===== EXTRACTED MATERIAL

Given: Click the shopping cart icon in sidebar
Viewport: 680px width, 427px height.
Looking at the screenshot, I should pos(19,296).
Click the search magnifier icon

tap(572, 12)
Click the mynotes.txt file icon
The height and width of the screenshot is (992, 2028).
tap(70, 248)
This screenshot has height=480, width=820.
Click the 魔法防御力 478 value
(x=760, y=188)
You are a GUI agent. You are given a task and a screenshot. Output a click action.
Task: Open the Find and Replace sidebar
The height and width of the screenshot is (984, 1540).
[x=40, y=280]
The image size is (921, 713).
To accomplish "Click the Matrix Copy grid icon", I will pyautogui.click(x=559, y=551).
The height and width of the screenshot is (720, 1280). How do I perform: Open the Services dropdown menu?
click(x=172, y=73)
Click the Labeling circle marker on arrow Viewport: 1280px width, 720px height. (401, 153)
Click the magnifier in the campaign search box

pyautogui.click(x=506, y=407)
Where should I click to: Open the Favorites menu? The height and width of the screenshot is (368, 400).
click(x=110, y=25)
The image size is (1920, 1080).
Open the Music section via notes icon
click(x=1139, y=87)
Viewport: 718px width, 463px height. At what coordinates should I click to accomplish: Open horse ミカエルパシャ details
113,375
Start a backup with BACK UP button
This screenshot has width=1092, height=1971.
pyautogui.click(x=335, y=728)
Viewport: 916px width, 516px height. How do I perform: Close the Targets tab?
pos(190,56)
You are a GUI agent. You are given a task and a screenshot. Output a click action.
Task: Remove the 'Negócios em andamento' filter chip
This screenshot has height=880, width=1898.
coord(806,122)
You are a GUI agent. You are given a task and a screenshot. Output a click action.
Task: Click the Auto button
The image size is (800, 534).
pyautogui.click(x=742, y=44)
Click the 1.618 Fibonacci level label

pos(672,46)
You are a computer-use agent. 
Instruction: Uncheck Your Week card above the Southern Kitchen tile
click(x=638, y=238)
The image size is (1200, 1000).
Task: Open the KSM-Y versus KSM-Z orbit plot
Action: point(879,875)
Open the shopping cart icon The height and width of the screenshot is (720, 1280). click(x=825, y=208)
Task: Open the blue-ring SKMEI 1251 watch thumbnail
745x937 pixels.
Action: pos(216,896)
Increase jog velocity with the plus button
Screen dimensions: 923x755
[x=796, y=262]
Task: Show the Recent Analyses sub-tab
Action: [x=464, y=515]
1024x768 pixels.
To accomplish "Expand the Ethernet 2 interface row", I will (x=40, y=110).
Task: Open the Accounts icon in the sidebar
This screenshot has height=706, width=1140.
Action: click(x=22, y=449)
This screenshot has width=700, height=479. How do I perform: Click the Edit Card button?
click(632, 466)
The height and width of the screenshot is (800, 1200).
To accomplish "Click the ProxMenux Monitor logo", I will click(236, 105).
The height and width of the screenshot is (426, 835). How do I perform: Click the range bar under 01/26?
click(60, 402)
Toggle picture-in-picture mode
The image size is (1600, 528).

==========

**STATED PROBLEM:** Reproduce all of the material above verbatim, line for line.

**FULL SOLUTION:**
Given: Click the shopping cart icon in sidebar
Viewport: 680px width, 427px height.
Looking at the screenshot, I should pos(19,296).
Click the search magnifier icon

tap(572, 12)
Click the mynotes.txt file icon
The height and width of the screenshot is (992, 2028).
tap(70, 248)
This screenshot has height=480, width=820.
Click the 魔法防御力 478 value
(x=760, y=188)
You are a GUI agent. You are given a task and a screenshot. Output a click action.
Task: Open the Find and Replace sidebar
The height and width of the screenshot is (984, 1540).
[x=40, y=280]
The image size is (921, 713).
To accomplish "Click the Matrix Copy grid icon", I will pyautogui.click(x=559, y=551).
The height and width of the screenshot is (720, 1280). How do I perform: Open the Services dropdown menu?
click(x=172, y=73)
Click the Labeling circle marker on arrow Viewport: 1280px width, 720px height. (401, 153)
Click the magnifier in the campaign search box

pyautogui.click(x=506, y=407)
Where should I click to: Open the Favorites menu? The height and width of the screenshot is (368, 400).
click(x=110, y=25)
The image size is (1920, 1080).
Open the Music section via notes icon
click(x=1139, y=87)
Viewport: 718px width, 463px height. At what coordinates should I click to accomplish: Open horse ミカエルパシャ details
113,375
Start a backup with BACK UP button
This screenshot has width=1092, height=1971.
pyautogui.click(x=335, y=728)
Viewport: 916px width, 516px height. How do I perform: Close the Targets tab?
pos(190,56)
You are a GUI agent. You are given a task and a screenshot. Output a click action.
Task: Remove the 'Negócios em andamento' filter chip
This screenshot has height=880, width=1898.
coord(806,122)
You are a GUI agent. You are given a task and a screenshot. Output a click action.
Task: Click the Auto button
The image size is (800, 534).
pyautogui.click(x=742, y=44)
Click the 1.618 Fibonacci level label

pos(672,46)
You are a computer-use agent. 
Instruction: Uncheck Your Week card above the Southern Kitchen tile
click(x=638, y=238)
The image size is (1200, 1000).
Task: Open the KSM-Y versus KSM-Z orbit plot
Action: point(879,875)
Open the shopping cart icon The height and width of the screenshot is (720, 1280). click(x=825, y=208)
Task: Open the blue-ring SKMEI 1251 watch thumbnail
745x937 pixels.
Action: pos(216,896)
Increase jog velocity with the plus button
Screen dimensions: 923x755
[x=796, y=262]
Task: Show the Recent Analyses sub-tab
Action: [x=464, y=515]
1024x768 pixels.
To accomplish "Expand the Ethernet 2 interface row", I will (x=40, y=110).
Task: Open the Accounts icon in the sidebar
This screenshot has height=706, width=1140.
Action: click(x=22, y=449)
This screenshot has width=700, height=479. How do I perform: Click the Edit Card button?
click(632, 466)
The height and width of the screenshot is (800, 1200).
To accomplish "Click the ProxMenux Monitor logo", I will click(236, 105).
The height and width of the screenshot is (426, 835). How do I perform: Click the range bar under 01/26?
click(60, 402)
Toggle picture-in-picture mode
The image size is (1600, 528).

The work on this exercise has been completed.